Hydrogen, as the cleanest fuel, is the cathodic product of water electrolysis. The hydrogen evolution reaction (HER) in the cathode is coupled with the oxygen evolution reaction (OER) in the anode of the electrolysis cell. However, highly efficient and economic catalysts are required for the HER and especially for the OER to proceed at reduced voltages. Recently, in a new effective strategy, the OER has been replaced by methanol oxidation reaction (MOR) which is more favorable, thermodynamically, but still needs efficient catalysts. Herein, a new composite is proposed as a bifunctional electrocatalyst for both HER and MOR which is a multimetal selenide formed on nickel foam (NF). A metal-organic framework (Ce-MOF) was used as the cerium ion source and as a self-sacrificing template for the preparation of Ce/Co/Ni selenides in a flower-like porous structure. Characterization of the composite was carried out by scanning electron microscopy (SEM), X-ray diffraction (XRD), energy-dispersive X-ray spectroscopy (EDX), X-ray photoelectron spectroscopy (XPS), and electrochemical methods.

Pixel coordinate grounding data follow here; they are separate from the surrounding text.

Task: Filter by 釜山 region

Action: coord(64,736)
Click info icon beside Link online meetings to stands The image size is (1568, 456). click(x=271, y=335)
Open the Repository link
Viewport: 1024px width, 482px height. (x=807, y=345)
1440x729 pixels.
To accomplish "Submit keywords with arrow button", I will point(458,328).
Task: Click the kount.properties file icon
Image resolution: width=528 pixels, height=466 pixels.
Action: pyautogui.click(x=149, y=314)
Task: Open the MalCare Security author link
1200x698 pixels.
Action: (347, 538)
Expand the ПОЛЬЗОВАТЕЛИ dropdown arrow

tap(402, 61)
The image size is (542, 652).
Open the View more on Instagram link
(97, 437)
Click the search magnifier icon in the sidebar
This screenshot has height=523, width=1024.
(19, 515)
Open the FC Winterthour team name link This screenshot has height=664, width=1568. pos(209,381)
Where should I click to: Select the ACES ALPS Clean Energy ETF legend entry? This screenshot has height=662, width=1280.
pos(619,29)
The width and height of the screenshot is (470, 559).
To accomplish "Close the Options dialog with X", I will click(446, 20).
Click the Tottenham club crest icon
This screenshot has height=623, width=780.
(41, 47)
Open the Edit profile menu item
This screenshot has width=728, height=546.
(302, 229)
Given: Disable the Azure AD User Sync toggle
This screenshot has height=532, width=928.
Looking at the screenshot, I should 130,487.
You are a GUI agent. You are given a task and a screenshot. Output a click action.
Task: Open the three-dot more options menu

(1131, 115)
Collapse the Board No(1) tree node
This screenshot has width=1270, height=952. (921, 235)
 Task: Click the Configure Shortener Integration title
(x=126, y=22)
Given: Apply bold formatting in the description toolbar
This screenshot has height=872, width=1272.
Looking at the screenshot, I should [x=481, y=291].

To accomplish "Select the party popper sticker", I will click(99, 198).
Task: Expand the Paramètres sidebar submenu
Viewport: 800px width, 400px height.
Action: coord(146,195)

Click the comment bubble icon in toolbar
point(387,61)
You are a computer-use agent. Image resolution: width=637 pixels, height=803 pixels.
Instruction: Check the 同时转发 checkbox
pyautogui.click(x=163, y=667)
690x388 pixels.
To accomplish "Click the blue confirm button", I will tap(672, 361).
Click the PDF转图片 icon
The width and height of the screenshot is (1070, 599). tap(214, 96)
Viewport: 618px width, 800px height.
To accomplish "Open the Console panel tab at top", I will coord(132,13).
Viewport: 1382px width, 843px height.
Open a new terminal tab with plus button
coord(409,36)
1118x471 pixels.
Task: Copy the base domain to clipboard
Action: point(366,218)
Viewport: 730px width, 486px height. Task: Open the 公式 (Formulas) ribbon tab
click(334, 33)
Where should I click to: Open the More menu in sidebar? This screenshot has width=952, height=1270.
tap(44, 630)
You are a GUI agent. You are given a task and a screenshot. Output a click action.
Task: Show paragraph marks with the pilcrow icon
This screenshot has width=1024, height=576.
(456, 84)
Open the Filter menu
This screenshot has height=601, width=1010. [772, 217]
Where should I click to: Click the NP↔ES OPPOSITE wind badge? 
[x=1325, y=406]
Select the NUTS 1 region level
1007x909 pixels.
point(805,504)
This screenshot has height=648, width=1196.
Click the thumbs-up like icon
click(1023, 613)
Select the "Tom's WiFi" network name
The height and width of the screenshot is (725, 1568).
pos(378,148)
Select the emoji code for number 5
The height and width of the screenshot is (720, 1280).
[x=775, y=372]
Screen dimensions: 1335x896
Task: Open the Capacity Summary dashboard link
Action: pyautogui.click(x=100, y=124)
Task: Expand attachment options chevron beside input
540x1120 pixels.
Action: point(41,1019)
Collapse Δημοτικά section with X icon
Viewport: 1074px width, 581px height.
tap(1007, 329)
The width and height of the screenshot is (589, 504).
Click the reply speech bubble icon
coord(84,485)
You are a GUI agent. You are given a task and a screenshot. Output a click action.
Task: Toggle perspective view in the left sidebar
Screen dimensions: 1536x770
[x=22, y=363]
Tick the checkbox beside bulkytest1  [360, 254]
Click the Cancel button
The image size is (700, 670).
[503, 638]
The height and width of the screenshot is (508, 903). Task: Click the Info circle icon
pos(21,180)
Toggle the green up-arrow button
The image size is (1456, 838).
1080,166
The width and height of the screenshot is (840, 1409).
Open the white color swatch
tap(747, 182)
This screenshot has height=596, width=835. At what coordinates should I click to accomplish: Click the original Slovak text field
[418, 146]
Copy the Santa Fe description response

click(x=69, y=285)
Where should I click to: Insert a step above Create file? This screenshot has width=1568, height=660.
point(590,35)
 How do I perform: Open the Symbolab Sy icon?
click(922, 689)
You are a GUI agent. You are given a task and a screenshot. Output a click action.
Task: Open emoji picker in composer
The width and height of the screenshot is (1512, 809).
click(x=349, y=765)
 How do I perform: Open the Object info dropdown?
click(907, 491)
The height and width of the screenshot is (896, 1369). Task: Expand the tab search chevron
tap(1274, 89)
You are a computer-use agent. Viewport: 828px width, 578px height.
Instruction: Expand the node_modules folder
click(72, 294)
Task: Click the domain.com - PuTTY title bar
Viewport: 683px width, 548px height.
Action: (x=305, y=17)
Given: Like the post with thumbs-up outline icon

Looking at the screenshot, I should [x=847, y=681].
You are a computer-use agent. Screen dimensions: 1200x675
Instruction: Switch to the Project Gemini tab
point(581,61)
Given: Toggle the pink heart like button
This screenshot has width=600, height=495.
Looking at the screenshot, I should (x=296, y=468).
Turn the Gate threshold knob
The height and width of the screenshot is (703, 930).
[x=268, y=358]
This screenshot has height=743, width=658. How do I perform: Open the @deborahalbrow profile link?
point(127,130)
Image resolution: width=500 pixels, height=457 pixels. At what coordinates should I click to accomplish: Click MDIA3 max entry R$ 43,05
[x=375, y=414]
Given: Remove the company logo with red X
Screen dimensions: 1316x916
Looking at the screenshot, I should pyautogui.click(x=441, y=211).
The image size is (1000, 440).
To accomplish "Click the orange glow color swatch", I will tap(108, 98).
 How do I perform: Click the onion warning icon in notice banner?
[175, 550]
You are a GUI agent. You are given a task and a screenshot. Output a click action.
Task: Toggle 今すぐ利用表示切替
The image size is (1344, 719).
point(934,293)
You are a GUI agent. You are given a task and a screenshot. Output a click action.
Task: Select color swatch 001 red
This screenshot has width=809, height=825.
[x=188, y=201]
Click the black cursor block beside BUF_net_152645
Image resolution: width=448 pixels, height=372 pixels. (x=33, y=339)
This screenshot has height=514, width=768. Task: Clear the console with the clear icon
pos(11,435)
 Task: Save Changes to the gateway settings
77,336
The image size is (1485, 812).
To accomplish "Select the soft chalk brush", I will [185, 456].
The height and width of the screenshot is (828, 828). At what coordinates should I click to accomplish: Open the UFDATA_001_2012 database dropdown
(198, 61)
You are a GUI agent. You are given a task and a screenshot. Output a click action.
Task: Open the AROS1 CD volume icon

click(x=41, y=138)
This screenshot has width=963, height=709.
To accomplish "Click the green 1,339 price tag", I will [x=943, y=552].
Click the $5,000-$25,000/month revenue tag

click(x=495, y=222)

The prepared CeSe/Co3Se4@NiSe-NF showed excellent catalytic activity toward both MOR and HER. When CeSe/Co3Se4@NiSe-NF was used as the anode in an alkaline methanolic solution in a 3-electrode cell, an ultrahigh current density (135.6 mA cm-2) was obtained at a low working potential of 1.45 V (vs RHE) and a small Tafel slope (73.3 mV dec-1). When the catalyst was used as the cathode, a small overpotential (121 mV to pass 10 mA cm- 2) and Tafel slope (65.5 mV dec-1) were obtained during HER. Finally, a hybrid water-electrolysis cell (two-electrode system) was designed using CeSe/Co3Se4@NiSe-NF both as cathode and anode electrodes (in 1.0 M NaOH + 0.5 M methanol) which delivered a current density of 10 mA cm- 2 at a low cell voltage of 1.45 V (vs RHE). The coelectrolytic cell exhibited excellent stability for at least 20 h. Density functional theory (DFT) calculations illustrated the effectiveness of using CeSe, as the most accessible layer for HER and MOR, and confirmed the more facile electron transfer of the composite compared with each of the layers. This study offers a new strategy to design Ce-based selenides as bifunctional electrocatalysts with superior electrocatalytic performance in methanol-assisted hydrogen production cells.